Also, much thanks to those who commented. I read some really wonderful stories and some very thoughtful questions. Check the comments on our introductory post as well as those linked to in the very bottom of that post to see them all.
RAFFLE WINNER
And, the winner, based on a random drawing ... is Victoria. Victoria, please send your contact information to me (julie at glyphnet dot com) so we can get that autographed book headed your way!
Saturday, September 27, 2008
Angels and Wonders: Warriors
My favorite angel stories tend to be those that remind us of what warriors they are. Yes, they are constant spiritual warriors. However, sometimes we hear stories that remind us they also can do it "up close and personal."
Here is the last of our series of pre-posts to get us in the right spirit for Joan Wester Anderson's blog tour which will begin here on Monday. This story is from her newest book.
As a “street kid,” Mike DiSanza learned early that life was full of dangers. He was small and slight, with a shaky self-esteem, and he soon developed a strong fear of any kind of physical violence. There was no use praying about his physical safety either; to Mike, God was an aloof deity, interested in rules and punishment, not concerned with an ordinary kid from the Bronx.
By the time Mike graduated from high school, the Vietnam War was under way. “There was no money for college,” he explains, “and since many of my cousins and my brothers had been drafted into the army, I followed.” Perhaps as a soldier he would overcome his fear of violence.
Mike came through Vietnam unscathed—but still anxious. Almost on a lark—and because few job opportunities loomed—he then took the test for the New York City police force along with fifty thousand other applicants. Mike was astonished when he was one of the four hundred hired. Now he would have to get over his fears. But he didn’t. Mike worked as a patrol officer, first in Harlem, later in Manhattan. Due to antiwar sentiment, police officers were under attack by many, and morale was low. This increased Mike’s on-the-job stress. “We were the cops on the front line, the ones who went into situations all alone,” he points out. “I got seasoned real quick, but I continued to be afraid.”
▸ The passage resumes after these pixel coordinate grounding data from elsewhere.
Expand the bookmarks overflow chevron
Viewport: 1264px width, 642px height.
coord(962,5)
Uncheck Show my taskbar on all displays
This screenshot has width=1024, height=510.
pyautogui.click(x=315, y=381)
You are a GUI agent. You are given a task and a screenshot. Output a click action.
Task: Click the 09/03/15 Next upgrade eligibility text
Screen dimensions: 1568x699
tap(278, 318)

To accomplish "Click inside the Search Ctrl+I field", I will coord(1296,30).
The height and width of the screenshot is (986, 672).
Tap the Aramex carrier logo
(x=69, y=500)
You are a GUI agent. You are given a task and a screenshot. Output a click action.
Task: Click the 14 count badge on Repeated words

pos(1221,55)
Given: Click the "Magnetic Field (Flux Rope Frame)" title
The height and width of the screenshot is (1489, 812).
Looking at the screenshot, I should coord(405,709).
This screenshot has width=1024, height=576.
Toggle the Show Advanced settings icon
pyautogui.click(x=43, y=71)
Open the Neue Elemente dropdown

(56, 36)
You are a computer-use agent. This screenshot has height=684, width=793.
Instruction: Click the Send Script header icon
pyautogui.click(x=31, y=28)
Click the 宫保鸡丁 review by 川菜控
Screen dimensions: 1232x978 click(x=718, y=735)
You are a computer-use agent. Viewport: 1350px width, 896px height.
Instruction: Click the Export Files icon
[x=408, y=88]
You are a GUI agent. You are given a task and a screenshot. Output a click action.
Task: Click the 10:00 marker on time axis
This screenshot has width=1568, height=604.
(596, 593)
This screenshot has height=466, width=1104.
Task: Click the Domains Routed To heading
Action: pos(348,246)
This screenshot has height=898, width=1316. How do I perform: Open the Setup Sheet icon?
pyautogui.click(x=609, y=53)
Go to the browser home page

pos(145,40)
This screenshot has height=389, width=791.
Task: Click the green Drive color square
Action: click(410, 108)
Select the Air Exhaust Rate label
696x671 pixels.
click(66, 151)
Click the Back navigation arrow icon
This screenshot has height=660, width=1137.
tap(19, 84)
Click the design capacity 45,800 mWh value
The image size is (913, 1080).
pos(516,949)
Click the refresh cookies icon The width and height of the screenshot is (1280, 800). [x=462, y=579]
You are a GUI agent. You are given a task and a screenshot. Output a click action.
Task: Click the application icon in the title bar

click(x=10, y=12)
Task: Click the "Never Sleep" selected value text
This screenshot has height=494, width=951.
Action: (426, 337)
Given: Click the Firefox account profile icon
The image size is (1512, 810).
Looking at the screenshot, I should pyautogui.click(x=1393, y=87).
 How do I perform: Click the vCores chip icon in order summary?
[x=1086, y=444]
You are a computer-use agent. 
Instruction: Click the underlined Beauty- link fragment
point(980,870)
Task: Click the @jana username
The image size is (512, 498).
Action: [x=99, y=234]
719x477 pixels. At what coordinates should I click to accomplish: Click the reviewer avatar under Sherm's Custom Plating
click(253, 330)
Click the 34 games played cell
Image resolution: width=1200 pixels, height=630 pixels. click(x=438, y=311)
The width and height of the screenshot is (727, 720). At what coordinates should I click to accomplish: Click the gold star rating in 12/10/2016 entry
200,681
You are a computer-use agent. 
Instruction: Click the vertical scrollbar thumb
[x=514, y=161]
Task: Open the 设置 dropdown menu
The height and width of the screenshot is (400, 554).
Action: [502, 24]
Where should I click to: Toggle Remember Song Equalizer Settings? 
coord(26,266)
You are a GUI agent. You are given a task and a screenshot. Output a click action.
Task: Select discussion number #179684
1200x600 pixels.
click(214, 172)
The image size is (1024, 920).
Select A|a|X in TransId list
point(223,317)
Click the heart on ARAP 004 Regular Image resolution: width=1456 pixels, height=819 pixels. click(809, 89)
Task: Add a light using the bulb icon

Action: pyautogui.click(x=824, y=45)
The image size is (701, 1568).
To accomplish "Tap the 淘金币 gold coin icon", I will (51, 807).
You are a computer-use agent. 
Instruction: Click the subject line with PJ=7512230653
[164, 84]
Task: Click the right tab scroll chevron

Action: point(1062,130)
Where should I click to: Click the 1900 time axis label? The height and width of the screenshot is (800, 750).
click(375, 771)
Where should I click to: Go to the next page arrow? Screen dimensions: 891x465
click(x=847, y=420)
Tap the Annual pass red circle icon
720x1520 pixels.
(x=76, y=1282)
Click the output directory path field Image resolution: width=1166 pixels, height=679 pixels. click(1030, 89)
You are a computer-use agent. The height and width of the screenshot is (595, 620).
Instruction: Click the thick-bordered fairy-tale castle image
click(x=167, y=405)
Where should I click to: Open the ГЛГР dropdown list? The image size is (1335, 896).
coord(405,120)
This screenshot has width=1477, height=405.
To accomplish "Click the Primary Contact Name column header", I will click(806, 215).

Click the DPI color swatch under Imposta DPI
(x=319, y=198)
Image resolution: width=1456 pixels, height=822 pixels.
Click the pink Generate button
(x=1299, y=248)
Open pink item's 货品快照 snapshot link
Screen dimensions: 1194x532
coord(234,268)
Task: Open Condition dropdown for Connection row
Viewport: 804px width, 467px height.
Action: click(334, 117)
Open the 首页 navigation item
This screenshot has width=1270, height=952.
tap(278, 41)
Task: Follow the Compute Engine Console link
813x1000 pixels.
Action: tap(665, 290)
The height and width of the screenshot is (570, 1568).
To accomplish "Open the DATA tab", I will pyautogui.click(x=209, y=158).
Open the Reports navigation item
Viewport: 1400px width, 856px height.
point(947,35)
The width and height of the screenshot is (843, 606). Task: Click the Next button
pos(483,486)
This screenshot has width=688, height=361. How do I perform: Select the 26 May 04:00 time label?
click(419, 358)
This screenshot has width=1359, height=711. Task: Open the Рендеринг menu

One evening on street patrol, Mike experienced such a deep anxiety attack that he thought he was dying. “My body literally shook as if it would explode,” he says. What was it all about? he asked himself. What was he doing out here in this high-risk environment, where fear tore him apart every night? Just then a young black woman stopped in front of him and grabbed his hand. “Is anything the matter, Officer?” she asked.
Mike didn’t answer, but he held on. “I didn’t want to let go,” he explains. “I felt something wonderful coming from her. I didn’t know it then, but it was the love of Jesus, a love I had never experienced.”
The woman led Mike to a storefront Pentecostal church, where people were singing, dancing, and praising the Lord. Mike thought it wasn’t at all like the “flickering candles in those huge, formal New York cathedrals I’d been used to.” A nameless hunger came over him, and a few nights later, he read the Bible at home for the first time.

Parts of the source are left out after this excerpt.